**Problems to solve**
- 1) Answer these questions using the passage on early Lethbridge hospitals.
(a) In what year did Mildred Dobbs take over the operations of the Isolation Hospital?
(b) What did Grace Dainty go on to become?
(c) How many babies were born in the Van Haarlem Hospital?
- 2) From the passage on early Lethbridge hospitals, set down word for word the text between "It is also in" and "in the hospital.", inclusive.
Start of Document extract
Museum Exhibit Musings -- What Women Built
I was speaking with one of the Galt volunteers yesterday and she said what she loves about doing history is being a detective – searching for the facts, pictures and stories you need. I agree. There is great fun in hunting down something, especially something you’ve been looking for a very long time.
But as much as we sometimes hunt down information, I think sometimes information is also waiting out there to pounce on us because often you find exactly what you’re not looking for but need.
Such was the case last night when I was researching on health laws in Alberta and came across a great write-up on the Van Haarlem Hospital. So far I had overlooked the growth of private hospitals in 1906-1913.
The Van Haarlem Hospital started in 1910. Like other hospitals both in Lethbridge and across Alberta, the Van Haarlem was started by an individual nurse. In this case, it was Marie Elizabeth Van Haarlem. The hospital became so successful that it was eventually taken over by the Sisters of St. Martha as St. Michaels Hospital in 1929. The Van Haarlem Hospital building is still standing on 7th Avenue South. Elizabeth Van Haarlem became a school nurse when she sold the hospital. Over 2000 babies were born in the Van Haarlem Hospital.
The Van Haarlem wasn’t the only private hospital opened in Lethbridge during this time. Grace Dainty opened a private maternity hospital in north Lethbridge in 1909. This hospital was transformed into a general hospital during the epidemic of 1918 and then closed in 1923. Grace Dainty went on to become the first public health nurse in Lethbridge.
Additionally, Mrs. E.M. Blue and other midwives worked in Lethbridge starting around 1909. These midwives would open up a room in their houses for expectant mothers.
It is also in this time period that the Isolation Hospital started. In 1911 Mildred Dobbs took over its operations. She worked 39 years at the hospital nursing up to 4 different contagious diseases at once without ever having a case of a patient acquiring another disease while in the hospital.
Certainly that these places all started around the same time is linked to the astonishing population growth at that time. But does it also say something about the role of nurses in these communities? Does the fact that the maternity hospitals were separate from the general hospitals tell us something about how our “treatment” of pregnancy has changed? Or does it just remind us of what pioneer women were capable of and what was built by women?
End of Document extract
Start of Stored data
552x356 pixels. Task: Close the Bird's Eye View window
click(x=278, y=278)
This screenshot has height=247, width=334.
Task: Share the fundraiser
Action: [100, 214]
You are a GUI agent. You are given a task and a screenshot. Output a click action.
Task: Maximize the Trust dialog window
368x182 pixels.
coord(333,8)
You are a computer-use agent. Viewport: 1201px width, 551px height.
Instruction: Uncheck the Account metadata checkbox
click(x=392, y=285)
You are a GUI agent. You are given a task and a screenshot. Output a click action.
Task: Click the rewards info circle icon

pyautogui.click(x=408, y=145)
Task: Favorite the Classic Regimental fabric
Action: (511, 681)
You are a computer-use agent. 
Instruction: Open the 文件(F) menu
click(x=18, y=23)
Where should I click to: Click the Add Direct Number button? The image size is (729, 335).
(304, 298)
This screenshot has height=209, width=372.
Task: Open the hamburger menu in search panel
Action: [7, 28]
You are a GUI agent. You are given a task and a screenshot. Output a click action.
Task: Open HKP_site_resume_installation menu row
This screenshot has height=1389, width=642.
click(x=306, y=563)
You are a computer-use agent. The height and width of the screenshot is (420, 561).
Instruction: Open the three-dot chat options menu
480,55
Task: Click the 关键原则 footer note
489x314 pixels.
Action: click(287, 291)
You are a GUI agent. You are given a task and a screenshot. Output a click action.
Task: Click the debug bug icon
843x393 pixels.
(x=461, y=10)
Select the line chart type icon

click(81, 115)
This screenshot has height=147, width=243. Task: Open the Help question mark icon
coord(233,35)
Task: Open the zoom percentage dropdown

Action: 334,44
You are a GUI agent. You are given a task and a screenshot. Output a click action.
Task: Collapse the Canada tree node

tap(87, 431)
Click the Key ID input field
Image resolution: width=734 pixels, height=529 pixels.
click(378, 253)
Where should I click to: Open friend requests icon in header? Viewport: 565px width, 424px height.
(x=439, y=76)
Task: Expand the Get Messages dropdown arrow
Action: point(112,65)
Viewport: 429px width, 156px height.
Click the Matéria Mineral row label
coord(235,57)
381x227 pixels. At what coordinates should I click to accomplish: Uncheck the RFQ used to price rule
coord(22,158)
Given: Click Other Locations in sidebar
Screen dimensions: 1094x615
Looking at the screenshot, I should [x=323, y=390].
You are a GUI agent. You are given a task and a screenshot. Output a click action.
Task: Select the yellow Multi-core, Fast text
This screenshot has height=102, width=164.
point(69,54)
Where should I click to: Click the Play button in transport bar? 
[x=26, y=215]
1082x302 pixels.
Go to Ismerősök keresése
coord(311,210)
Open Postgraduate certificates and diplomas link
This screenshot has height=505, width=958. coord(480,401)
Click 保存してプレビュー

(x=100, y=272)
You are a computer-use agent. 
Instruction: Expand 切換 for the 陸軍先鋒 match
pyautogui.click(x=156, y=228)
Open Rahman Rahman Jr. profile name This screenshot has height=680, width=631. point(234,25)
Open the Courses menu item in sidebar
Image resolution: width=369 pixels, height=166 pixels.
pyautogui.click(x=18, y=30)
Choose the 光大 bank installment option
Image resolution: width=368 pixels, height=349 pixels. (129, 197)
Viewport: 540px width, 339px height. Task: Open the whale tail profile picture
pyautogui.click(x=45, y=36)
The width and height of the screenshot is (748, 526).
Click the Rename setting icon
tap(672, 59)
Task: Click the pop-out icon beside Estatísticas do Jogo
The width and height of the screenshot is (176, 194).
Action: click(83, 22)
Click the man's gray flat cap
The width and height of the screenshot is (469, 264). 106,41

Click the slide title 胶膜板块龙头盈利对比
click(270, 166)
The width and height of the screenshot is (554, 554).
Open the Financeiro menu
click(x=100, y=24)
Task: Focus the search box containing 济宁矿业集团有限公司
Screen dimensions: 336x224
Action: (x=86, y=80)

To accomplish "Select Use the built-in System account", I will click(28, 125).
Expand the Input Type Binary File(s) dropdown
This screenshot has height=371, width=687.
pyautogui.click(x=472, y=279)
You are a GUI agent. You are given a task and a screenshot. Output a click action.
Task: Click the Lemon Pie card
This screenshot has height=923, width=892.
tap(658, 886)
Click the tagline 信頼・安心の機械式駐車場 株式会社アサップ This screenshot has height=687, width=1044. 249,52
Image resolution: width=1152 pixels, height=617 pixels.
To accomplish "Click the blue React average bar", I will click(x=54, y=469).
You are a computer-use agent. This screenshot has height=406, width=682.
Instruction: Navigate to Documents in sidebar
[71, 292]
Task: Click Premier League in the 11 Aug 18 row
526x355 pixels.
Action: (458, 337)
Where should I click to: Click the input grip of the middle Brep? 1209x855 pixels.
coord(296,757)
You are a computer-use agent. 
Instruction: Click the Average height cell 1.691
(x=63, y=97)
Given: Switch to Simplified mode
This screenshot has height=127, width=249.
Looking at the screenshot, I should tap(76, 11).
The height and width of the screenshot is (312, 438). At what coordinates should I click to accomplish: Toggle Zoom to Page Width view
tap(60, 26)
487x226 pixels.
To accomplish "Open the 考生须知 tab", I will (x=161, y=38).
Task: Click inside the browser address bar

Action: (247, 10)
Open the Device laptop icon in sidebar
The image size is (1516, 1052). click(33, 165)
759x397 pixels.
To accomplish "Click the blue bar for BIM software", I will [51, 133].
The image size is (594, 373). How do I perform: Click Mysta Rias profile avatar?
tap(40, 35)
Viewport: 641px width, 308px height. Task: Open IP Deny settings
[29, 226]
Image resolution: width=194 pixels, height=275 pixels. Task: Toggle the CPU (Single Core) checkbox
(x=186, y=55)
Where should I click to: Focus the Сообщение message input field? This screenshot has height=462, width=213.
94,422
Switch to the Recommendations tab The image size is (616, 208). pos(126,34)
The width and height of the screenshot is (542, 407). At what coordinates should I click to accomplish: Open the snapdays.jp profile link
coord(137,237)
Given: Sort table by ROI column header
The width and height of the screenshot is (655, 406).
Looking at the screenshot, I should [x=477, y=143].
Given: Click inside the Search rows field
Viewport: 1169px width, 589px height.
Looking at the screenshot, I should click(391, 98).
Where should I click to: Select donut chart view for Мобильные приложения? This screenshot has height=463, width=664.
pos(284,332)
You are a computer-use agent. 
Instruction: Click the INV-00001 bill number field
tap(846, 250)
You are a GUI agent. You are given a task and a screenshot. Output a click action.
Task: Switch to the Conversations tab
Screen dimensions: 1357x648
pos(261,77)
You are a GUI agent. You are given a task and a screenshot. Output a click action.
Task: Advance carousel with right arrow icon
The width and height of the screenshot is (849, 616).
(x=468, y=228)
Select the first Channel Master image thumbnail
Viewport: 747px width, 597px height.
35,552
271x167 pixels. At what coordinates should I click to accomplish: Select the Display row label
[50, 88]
End of Stored data
**Responses by task**
- 1)
(a) 1911
(b) The first public health nurse in Lethbridge
(c) Over 2000

- 2)
It is also in this time period that the Isolation Hospital started. In 1911 Mildred Dobbs took over its operations. She worked 39 years at the hospital nursing up to 4 different contagious diseases at once without ever having a case of a patient acquiring another disease while in the hospital.